Beispiel #1
0
def run_metalex_test():

    #------------------ Argparse commands configuration -------------------------

    metalexArgsParser = argparse.ArgumentParser(
        prog='metalex',
        formatter_class=argparse.RawDescriptionHelpFormatter,
        description=textwrap.dedent(
            colored('''
            ---------------------------------------------------------------
            | * *    * *    * * *  * * *   * *     *      * * *   **   ** |
            | *   * *  *   * *      *    * * *    *      * *        *     |
            | *        *  * * *    *   *     *   * * *  * * *  **    **   |
            ---------------------------------------------------------------
    metalex is general tool for lexicographics and metalexicographics activities
                                    
                                    ''',
                    'blue',
                    attrs=['blink', 'bold'])),
        epilog=textwrap.dedent('''
                                     ------------------------------------------------------------------------------
                                         metalex project : special Thank to Bill for metalex-vagrant version
                                     ------------------------------------------------------------------------------
                                     '''),
        prefix_chars='-')

    metalexArgsParser.add_argument('-v',
                                   '--version',
                                   action='version',
                                   version='%(prog)s v0.2')

    metalexArgsParser.add_argument('-p',
                                   '--project',
                                   help='Defined  %(prog)s project name',
                                   dest='projectName',
                                   action='store')

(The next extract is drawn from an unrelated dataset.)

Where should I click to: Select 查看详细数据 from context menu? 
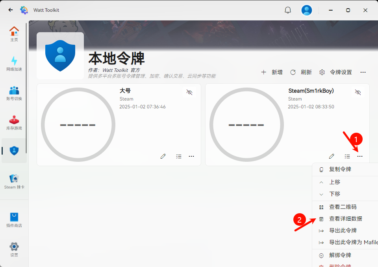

    metalexArgsParser.add_argument(
        '-c',
        '--confproject',
        action='store',
        help='Defined  %(prog)s configuration for the current project',
        dest='confProject',
        nargs=3,
        metavar=('author', 'comment', 'contributors'))

    metalexArgsParser.add_argument(
        '-i',
        '--dicimage',
        dest='imageFile',
        action='append',
        nargs='?',
        help=
        'Input one or multiple dictionary image(s) file(s) for current  %(prog)s project'
    )

    metalexArgsParser.add_argument(
        '-d',
        '--imagedir',
        help=
        'Input folder name of dictionary image files for current  %(prog)s project',
        type=str,
        required=True,
        action='store',
        dest='imagesDir')

    metalexArgsParser.add_argument(
        '--imgalg',
        help=
        'Set algorithm for enhancing dictionary image files for current  %(prog)s project (actiontype must be : constrat or bright or filter)',
        type=str,
        action='store',
        nargs=2,
        dest='imgalg',
        metavar=('actiontype', 'value'))

    metalexArgsParser.add_argument(
        '-r',
        '--filerule',
        dest='fileRule',
        type=str,
        help='Defined file rules that we use to enhance quality of OCR result')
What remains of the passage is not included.